_About this task_.
When you copy the entries, keep every word exactly as it stands.
------ Input records ------
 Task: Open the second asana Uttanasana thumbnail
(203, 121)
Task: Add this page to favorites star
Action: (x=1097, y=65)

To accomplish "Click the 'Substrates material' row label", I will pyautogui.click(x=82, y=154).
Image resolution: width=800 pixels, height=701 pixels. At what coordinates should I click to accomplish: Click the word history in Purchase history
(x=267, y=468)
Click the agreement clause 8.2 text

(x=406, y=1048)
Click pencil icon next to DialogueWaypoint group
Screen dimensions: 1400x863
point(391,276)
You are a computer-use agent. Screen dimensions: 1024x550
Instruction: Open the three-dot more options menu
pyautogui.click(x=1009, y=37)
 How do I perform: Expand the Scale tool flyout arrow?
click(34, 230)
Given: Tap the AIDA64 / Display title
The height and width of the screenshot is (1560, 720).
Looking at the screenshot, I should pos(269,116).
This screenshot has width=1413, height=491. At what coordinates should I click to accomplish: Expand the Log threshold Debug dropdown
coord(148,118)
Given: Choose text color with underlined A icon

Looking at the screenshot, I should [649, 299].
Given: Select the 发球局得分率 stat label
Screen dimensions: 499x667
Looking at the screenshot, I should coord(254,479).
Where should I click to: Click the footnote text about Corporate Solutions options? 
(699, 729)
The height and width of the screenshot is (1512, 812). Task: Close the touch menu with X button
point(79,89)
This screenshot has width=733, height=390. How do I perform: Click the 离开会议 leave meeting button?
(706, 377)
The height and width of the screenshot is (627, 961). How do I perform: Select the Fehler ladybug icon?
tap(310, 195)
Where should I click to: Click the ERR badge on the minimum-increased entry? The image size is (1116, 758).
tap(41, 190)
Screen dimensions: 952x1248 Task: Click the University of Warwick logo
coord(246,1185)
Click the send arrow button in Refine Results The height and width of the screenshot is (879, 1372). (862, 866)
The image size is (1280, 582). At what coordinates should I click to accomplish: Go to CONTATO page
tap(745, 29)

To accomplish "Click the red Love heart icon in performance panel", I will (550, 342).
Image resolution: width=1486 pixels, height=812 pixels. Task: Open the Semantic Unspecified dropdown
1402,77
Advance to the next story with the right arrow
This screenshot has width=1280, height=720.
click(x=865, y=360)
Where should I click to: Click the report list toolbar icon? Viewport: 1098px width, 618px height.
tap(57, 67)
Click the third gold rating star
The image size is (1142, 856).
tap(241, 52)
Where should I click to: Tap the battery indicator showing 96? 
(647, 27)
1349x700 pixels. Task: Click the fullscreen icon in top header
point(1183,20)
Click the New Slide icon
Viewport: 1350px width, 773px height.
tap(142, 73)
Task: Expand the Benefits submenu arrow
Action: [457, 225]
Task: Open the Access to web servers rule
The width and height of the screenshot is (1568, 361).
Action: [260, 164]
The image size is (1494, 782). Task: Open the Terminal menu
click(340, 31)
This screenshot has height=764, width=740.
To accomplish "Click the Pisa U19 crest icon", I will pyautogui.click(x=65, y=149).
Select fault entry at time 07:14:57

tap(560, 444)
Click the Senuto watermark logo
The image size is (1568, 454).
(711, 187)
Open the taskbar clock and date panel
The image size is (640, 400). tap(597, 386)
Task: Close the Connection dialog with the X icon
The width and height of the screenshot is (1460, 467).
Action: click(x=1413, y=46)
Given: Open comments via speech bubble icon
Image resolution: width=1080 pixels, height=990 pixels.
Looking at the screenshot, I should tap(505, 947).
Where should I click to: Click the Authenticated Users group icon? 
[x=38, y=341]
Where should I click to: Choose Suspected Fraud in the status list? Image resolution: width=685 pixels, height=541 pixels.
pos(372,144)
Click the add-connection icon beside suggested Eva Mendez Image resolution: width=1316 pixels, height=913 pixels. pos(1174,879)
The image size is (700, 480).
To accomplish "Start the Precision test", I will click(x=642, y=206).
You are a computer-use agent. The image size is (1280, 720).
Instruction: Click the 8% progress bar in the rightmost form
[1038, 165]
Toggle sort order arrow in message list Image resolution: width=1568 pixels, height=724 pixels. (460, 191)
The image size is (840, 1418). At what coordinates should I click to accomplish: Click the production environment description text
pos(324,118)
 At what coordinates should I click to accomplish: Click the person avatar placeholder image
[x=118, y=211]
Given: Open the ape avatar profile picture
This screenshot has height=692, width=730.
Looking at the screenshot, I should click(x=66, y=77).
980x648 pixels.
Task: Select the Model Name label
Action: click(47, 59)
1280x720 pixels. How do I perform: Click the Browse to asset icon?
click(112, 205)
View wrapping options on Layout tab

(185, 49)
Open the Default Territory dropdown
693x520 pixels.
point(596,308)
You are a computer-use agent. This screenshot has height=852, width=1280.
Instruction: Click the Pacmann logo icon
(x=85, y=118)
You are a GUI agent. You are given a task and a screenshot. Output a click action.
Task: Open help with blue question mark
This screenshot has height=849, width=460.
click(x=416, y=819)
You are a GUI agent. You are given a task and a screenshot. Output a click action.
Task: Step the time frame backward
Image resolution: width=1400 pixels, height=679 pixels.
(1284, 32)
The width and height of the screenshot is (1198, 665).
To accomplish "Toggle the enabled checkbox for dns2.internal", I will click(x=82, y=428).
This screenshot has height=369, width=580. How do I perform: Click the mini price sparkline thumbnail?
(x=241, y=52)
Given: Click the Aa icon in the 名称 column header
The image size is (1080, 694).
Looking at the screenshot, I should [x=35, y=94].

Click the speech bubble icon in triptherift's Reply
------
_Answer section_.
 Task: Open the second asana Uttanasana thumbnail
(203, 121)
Task: Add this page to favorites star
Action: (x=1097, y=65)

To accomplish "Click the 'Substrates material' row label", I will pyautogui.click(x=82, y=154).
Image resolution: width=800 pixels, height=701 pixels. At what coordinates should I click to accomplish: Click the word history in Purchase history
(x=267, y=468)
Click the agreement clause 8.2 text

(x=406, y=1048)
Click pencil icon next to DialogueWaypoint group
Screen dimensions: 1400x863
point(391,276)
You are a computer-use agent. Screen dimensions: 1024x550
Instruction: Open the three-dot more options menu
pyautogui.click(x=1009, y=37)
 How do I perform: Expand the Scale tool flyout arrow?
click(34, 230)
Given: Tap the AIDA64 / Display title
The height and width of the screenshot is (1560, 720).
Looking at the screenshot, I should pos(269,116).
This screenshot has width=1413, height=491. At what coordinates should I click to accomplish: Expand the Log threshold Debug dropdown
coord(148,118)
Given: Choose text color with underlined A icon

Looking at the screenshot, I should [649, 299].
Given: Select the 发球局得分率 stat label
Screen dimensions: 499x667
Looking at the screenshot, I should coord(254,479).
Where should I click to: Click the footnote text about Corporate Solutions options? 
(699, 729)
The height and width of the screenshot is (1512, 812). Task: Close the touch menu with X button
point(79,89)
This screenshot has width=733, height=390. How do I perform: Click the 离开会议 leave meeting button?
(706, 377)
The height and width of the screenshot is (627, 961). How do I perform: Select the Fehler ladybug icon?
tap(310, 195)
Where should I click to: Click the ERR badge on the minimum-increased entry? The image size is (1116, 758).
tap(41, 190)
Screen dimensions: 952x1248 Task: Click the University of Warwick logo
coord(246,1185)
Click the send arrow button in Refine Results The height and width of the screenshot is (879, 1372). (862, 866)
The image size is (1280, 582). At what coordinates should I click to accomplish: Go to CONTATO page
tap(745, 29)

To accomplish "Click the red Love heart icon in performance panel", I will (550, 342).
Image resolution: width=1486 pixels, height=812 pixels. Task: Open the Semantic Unspecified dropdown
1402,77
Advance to the next story with the right arrow
This screenshot has width=1280, height=720.
click(x=865, y=360)
Where should I click to: Click the report list toolbar icon? Viewport: 1098px width, 618px height.
tap(57, 67)
Click the third gold rating star
The image size is (1142, 856).
tap(241, 52)
Where should I click to: Tap the battery indicator showing 96? 
(647, 27)
1349x700 pixels. Task: Click the fullscreen icon in top header
point(1183,20)
Click the New Slide icon
Viewport: 1350px width, 773px height.
tap(142, 73)
Task: Expand the Benefits submenu arrow
Action: [457, 225]
Task: Open the Access to web servers rule
The width and height of the screenshot is (1568, 361).
Action: [260, 164]
The image size is (1494, 782). Task: Open the Terminal menu
click(340, 31)
This screenshot has height=764, width=740.
To accomplish "Click the Pisa U19 crest icon", I will pyautogui.click(x=65, y=149).
Select fault entry at time 07:14:57

tap(560, 444)
Click the Senuto watermark logo
The image size is (1568, 454).
(711, 187)
Open the taskbar clock and date panel
The image size is (640, 400). tap(597, 386)
Task: Close the Connection dialog with the X icon
The width and height of the screenshot is (1460, 467).
Action: click(x=1413, y=46)
Given: Open comments via speech bubble icon
Image resolution: width=1080 pixels, height=990 pixels.
Looking at the screenshot, I should tap(505, 947).
Where should I click to: Click the Authenticated Users group icon? 
[x=38, y=341]
Where should I click to: Choose Suspected Fraud in the status list? Image resolution: width=685 pixels, height=541 pixels.
pos(372,144)
Click the add-connection icon beside suggested Eva Mendez Image resolution: width=1316 pixels, height=913 pixels. pos(1174,879)
The image size is (700, 480).
To accomplish "Start the Precision test", I will click(x=642, y=206).
You are a computer-use agent. The image size is (1280, 720).
Instruction: Click the 8% progress bar in the rightmost form
[1038, 165]
Toggle sort order arrow in message list Image resolution: width=1568 pixels, height=724 pixels. (460, 191)
The image size is (840, 1418). At what coordinates should I click to accomplish: Click the production environment description text
pos(324,118)
 At what coordinates should I click to accomplish: Click the person avatar placeholder image
[x=118, y=211]
Given: Open the ape avatar profile picture
This screenshot has height=692, width=730.
Looking at the screenshot, I should click(x=66, y=77).
980x648 pixels.
Task: Select the Model Name label
Action: click(47, 59)
1280x720 pixels. How do I perform: Click the Browse to asset icon?
click(112, 205)
View wrapping options on Layout tab

(185, 49)
Open the Default Territory dropdown
693x520 pixels.
point(596,308)
You are a computer-use agent. This screenshot has height=852, width=1280.
Instruction: Click the Pacmann logo icon
(x=85, y=118)
You are a GUI agent. You are given a task and a screenshot. Output a click action.
Task: Open help with blue question mark
This screenshot has height=849, width=460.
click(x=416, y=819)
You are a GUI agent. You are given a task and a screenshot. Output a click action.
Task: Step the time frame backward
Image resolution: width=1400 pixels, height=679 pixels.
(1284, 32)
The width and height of the screenshot is (1198, 665).
To accomplish "Toggle the enabled checkbox for dns2.internal", I will click(x=82, y=428).
This screenshot has height=369, width=580. How do I perform: Click the mini price sparkline thumbnail?
(x=241, y=52)
Given: Click the Aa icon in the 名称 column header
The image size is (1080, 694).
Looking at the screenshot, I should [x=35, y=94].

Click the speech bubble icon in triptherift's Reply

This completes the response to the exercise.